Bevatten huwelijkse voorwaarden een bepaling dat echtgenoten na het einde van het
huwelijk de deling van beider vermogensvermeerderingen kunnen vorderen? En zijn die
vermogensvermeerderingen tijdens huwelijk niet verrekend? Dan is de vordering van
de langstlevende echtgenoot op de overleden echtgenoot geen fictieve verkrijging voor
de Successiewet.

Een vrouw is tot het overlijden van haar echtgenoot onder het maken van huwelijkse
voorwaarden gehuwd.
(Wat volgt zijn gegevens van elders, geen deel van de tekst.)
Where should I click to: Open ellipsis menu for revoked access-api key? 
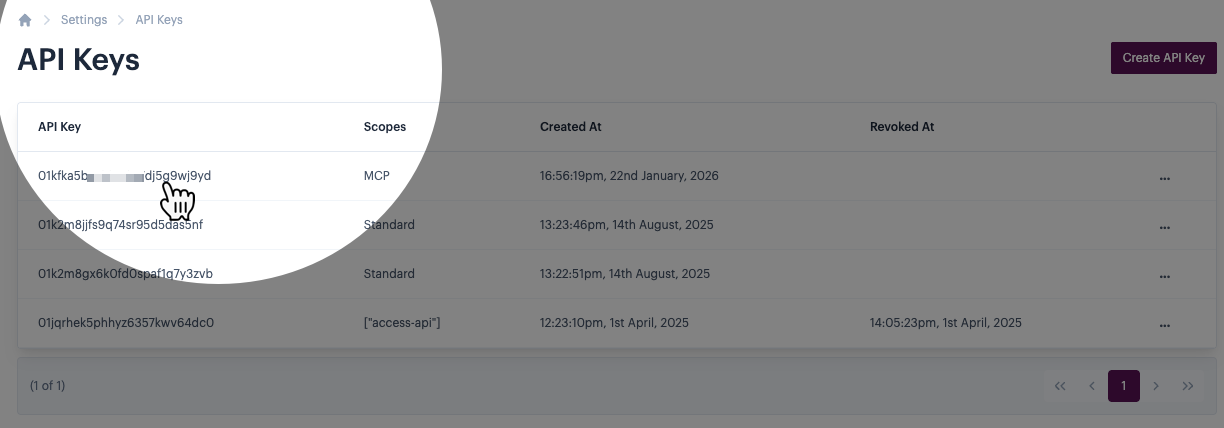click(1164, 325)
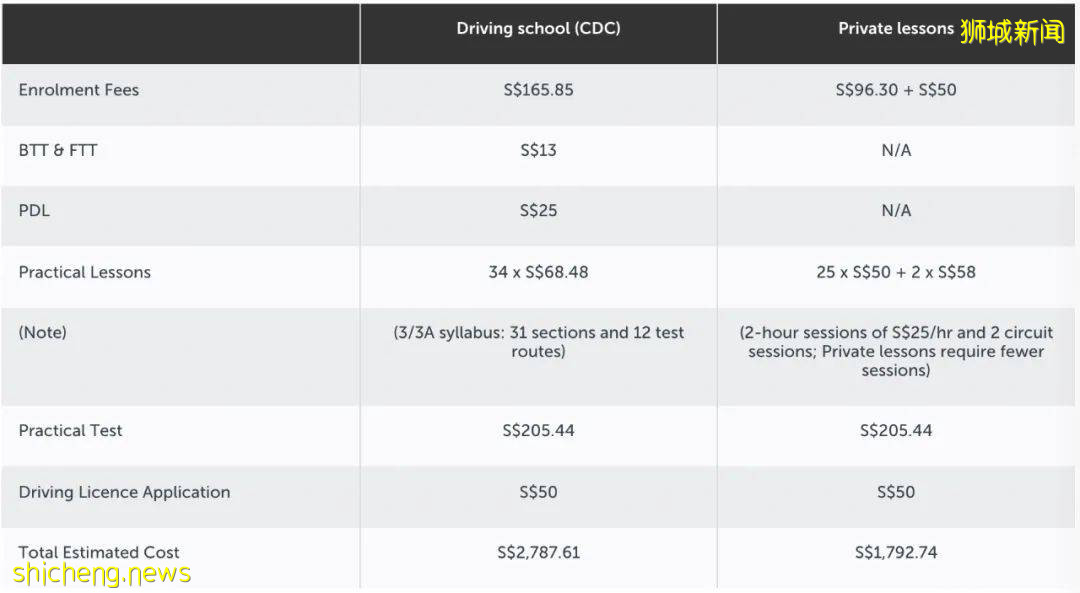The height and width of the screenshot is (593, 1080).
Task: Select the Driving Licence Application row label
Action: point(124,492)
In de huwelijkse voorwaarden is onder meer opgenomen dat er geen
gemeenschap van goederen zal bestaan. Ook is opgenomen dat na het eindigen van het
huwelijk ieder van de echtgenoten de deling van de beide vermogensvermeerderingen
kan vorderen. De echtgenoot heeft de vrouw onterfd en haar een legaat van € 450.000
toegekend. In de aangifte erfbelasting is rekening gehouden met een bedrag van € 1.781.413
als fictieve verkrijging, zijnde de helft van beider vermogensvermeerderingen tijdens
het huwelijk ontstaan.

Het geschil Bij Rechtbank Gelderland is in geschil of de vordering van de vrouw op haar echtgenoot
vanwege een niet-uitgevoerd verrekenbeding een fictieve verkrijging in de zin van
de Successiewet vormt. Volgens de inspecteur is dat wel het geval. Hij onderbouwt
zijn stelling door te verwijzen naar de arresten van de Hoge Raad van 20 februari
1963 en 11 januari 1995.

Geen fictieve verkrijging De rechtbank overweegt dat de Hoge Raad in 1994 heeft beslist dat de vordering vanwege
een niet-uitgevoerd periodiek verrekenbeding niet krachtens erfrecht als legaat is
verkregen. Deze vordering werd krachtens huwelijksvermogensrecht verkregen. In voornoemd
arrest is sprake van een periodiek verrekenbeding. Dat is in de casus van deze uitspraak
niet het geval, maar de vrouw kon ook tijdens leven verrekening vorderen, namelijk
bij scheiding. Uit de formulering van de huwelijkse voorwaarden kan volgens de rechtbank
daarom geen andere conclusie worden getrokken dan dat op het verrekenbeding ook anders
dan bij overlijden een beroep kan worden gedaan. Dit maakt de casus in deze uitspraak
vergelijkbaar met die in voornoemd arrest van de Hoge Raad. De rechtbank oordeelt
verder dat de door de inspecteur genoemde arresten niet vergelijkbaar zijn. Hierin
was in de huwelijkse voorwaarden juist opgenomen dat de vordering vanwege vermogensvermeerderingen
pas na overlijden opeisbaar werden.

Aanslag erfbelasting vernietigd De vrouw heeft het bedrag van € 1.781.413 krachtens huwelijksvermogensrecht verkregen.
Aangezien de waarde van het legaat onder de partnervrijstelling blijft, vermindert
de rechtbank de aanslag erfbelasting naar nihil.

Bron: Rb. Gelderland 28-05-2024 (gepubl. 07-06-2024).